Simply by reversing these comments we can see that the clerical authorities distinctly advocate for extensive restriction of access to the internet in order to try to keep out some of the influences originating from the West and from “the enemy.” This says much about the motives for Iranian repression of information technology. The mullahs are keenly aware of how much their power can be threatened by the mere presence of ideas and social support from outside of the narrowly confined Islamic world of Iran.

   Consequently, cyberspace is the essential battleground for a lot of cultural conflicts raging within the Islamic state and between its government and the entirety of the West. Sometimes these conflicts are expressed through attempts to just quietly repress the Western element, as by keeping people from being able to access certain sites and certain ideas. Other times, they are expressed through brute intimidation and attempts to take the censorship beyond the borders of Iran, as if to say, “Keep your democratic ideas from seeping into our country.”

   An attempt at foreign intimidation is certainly one way to think about the news that in the last week of May a judge ordered that the CEO of Facebook to appear in an Iranian court to defend his company against accusations that has violated the privacy of people in Iran. The order cannot possibly be enforced, as there is no extradition treaty between Iran and the United States, which would surely not comply with such a demand anyway. 

   Yet the order, along with its trumped-up accusations of privacy violations, has great symbolic significance. Domestically, it reiterates the regime’s commitment to internet censorship, giving the country’s own people a high-profile reminder of the legal consequences they may face if they violate those restrictions. And on a broader scale, it sends the message that the enforcement of that censorship knows no limits. 

   That message has been expressed in a couple of significant ways by the recent report of eight convictions that were handed down in cases of Iranians using Facebook to post critical remarks about the government or about Iranian society. On one hand, this story also points to the regime’s willingness to take the fight against Western influence to the very edge of its own borders. One of the eight women convicted in the case is reportedly a British national, and the UK Foreign Office is investigating the situation. Depending on what action Britain takes, this may test the limits of Iran’s international confrontations over internet freedom. 

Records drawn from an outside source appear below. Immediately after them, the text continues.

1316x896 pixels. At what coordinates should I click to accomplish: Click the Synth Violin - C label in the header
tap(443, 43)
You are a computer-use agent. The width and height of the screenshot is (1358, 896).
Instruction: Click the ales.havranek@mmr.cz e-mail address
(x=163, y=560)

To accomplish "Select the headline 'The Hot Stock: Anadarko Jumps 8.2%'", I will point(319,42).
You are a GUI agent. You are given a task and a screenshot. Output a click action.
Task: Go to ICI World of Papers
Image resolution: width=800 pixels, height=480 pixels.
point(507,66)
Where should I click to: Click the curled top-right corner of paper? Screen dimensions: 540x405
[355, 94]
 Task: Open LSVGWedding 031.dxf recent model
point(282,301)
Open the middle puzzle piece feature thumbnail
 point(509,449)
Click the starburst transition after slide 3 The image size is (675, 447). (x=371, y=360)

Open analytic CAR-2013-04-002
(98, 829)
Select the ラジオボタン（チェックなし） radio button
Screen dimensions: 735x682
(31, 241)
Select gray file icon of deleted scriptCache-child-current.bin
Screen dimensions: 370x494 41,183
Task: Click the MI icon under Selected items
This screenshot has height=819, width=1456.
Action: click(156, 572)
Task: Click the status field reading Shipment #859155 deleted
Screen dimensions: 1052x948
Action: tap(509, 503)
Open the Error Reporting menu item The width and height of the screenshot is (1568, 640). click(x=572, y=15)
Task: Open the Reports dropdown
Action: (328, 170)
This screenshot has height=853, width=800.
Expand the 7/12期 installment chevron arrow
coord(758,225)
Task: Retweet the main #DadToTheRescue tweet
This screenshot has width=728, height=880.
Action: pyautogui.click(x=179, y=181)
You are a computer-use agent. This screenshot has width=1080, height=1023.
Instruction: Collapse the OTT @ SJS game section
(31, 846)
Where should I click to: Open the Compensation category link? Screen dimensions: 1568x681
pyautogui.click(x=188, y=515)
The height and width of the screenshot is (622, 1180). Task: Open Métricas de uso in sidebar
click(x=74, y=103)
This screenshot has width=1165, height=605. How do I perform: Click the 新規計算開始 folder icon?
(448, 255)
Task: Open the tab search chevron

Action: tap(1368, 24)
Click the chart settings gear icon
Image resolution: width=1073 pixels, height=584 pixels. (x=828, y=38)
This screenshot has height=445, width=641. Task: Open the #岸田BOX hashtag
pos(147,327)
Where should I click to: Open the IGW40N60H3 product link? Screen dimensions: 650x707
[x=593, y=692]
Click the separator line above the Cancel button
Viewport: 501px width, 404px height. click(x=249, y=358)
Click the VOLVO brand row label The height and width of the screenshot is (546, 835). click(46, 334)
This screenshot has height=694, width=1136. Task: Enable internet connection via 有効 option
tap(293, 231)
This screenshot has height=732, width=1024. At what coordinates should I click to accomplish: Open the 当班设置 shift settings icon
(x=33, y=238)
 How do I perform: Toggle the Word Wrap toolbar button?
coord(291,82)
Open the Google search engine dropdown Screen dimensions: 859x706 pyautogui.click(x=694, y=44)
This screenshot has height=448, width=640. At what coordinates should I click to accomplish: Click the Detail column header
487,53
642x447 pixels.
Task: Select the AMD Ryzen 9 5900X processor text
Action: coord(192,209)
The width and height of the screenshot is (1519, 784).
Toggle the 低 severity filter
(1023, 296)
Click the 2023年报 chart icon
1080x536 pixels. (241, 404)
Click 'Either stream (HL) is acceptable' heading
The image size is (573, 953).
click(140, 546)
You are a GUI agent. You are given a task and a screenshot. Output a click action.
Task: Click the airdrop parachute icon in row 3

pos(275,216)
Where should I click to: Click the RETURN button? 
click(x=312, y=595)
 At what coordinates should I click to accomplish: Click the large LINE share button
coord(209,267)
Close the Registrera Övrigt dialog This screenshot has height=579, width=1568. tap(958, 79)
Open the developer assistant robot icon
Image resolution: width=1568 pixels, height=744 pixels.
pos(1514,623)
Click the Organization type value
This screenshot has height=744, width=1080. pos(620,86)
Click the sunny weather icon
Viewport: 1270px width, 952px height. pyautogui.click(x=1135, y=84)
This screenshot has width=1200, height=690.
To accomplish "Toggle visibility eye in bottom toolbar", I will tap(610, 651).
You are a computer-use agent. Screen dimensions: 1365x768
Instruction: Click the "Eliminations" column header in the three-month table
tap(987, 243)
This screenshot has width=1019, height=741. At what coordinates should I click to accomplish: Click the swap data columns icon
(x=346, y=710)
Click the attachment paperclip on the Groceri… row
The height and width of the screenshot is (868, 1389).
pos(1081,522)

   But the more important factor in the case in the meantime is simply the severity of the sentences that that woman and her seven co-defendants received. The lightest of all of the sentences is still longer than seven years, and the longest is twenty years. That is up to two decades in prison that these women are facing for a crime that consists of nothing more than making unfavorable posts on Facebook.

   The judge in these cases reportedly applied brand-new legal provisions allowing even longer sentences than had been the norm for similar offenses. While any imprisonment over Facebook posts is wildly inappropriate, twenty years is beyond outlandish, and it can only imply that Ira is in the midst of an internet crackdown and is uncommonly paranoid about its people gaining access to information and ideas from the Western and democratic worlds. 

   Meanwhile, the broader policy effects of that crackdown include the expansion of an already extensive ban to include new online services and applications. The Facebook-owned properties Instagram and WhatsApp have both been ordered to be blocked throughout the country in recent weeks. When they go into effect, those will join existing, across-the-board bans on Facebook itself, and on Twitter.

   Ironically, though, regimes officials are not subject to these bans, and they violate their own ostensibly moral restrictions on a regular basis. President Rouhani and Supreme Leader Khamenei both use Twitter to communicate with international groups of followers. It is a remarkably convenient arrangement for a government that is currently represented on the international stage by a famous pragmatic president, who was elected last year. 

   While restrictions on free speech and free thought continue unabated inside Iran, Rouhani and his colleagues are free to express a sanitized image of the theocracy, through a medium that cannot even be accessed by anyone but the most tech savvy of Iranians. Of course, that sanitization can only have a certain amount of effectiveness when elements of the government are calling for the appearance in court of “American Zionists” and making international headlines with their web-based repression. 

   Nevertheless, it is clear that the Iranian regime is as committed as ever to making sure that the internet is a one-way filter. That is, the mullahs are striving to control it in a way that allows them to keep Western influences as bay in order to prevent the people from spreading defiant communications. But at the same time, they allow information to spread to the outside world, warning Iranians and foreigners alike about the consequences of interfering with the censorship. 


   Of course, with the internet being the free marketplace of information that it is in democratic nations, there is no way for the regime to prevent it from serving as a tool for telling the true story of what life is like under comprehensive Iranian repression.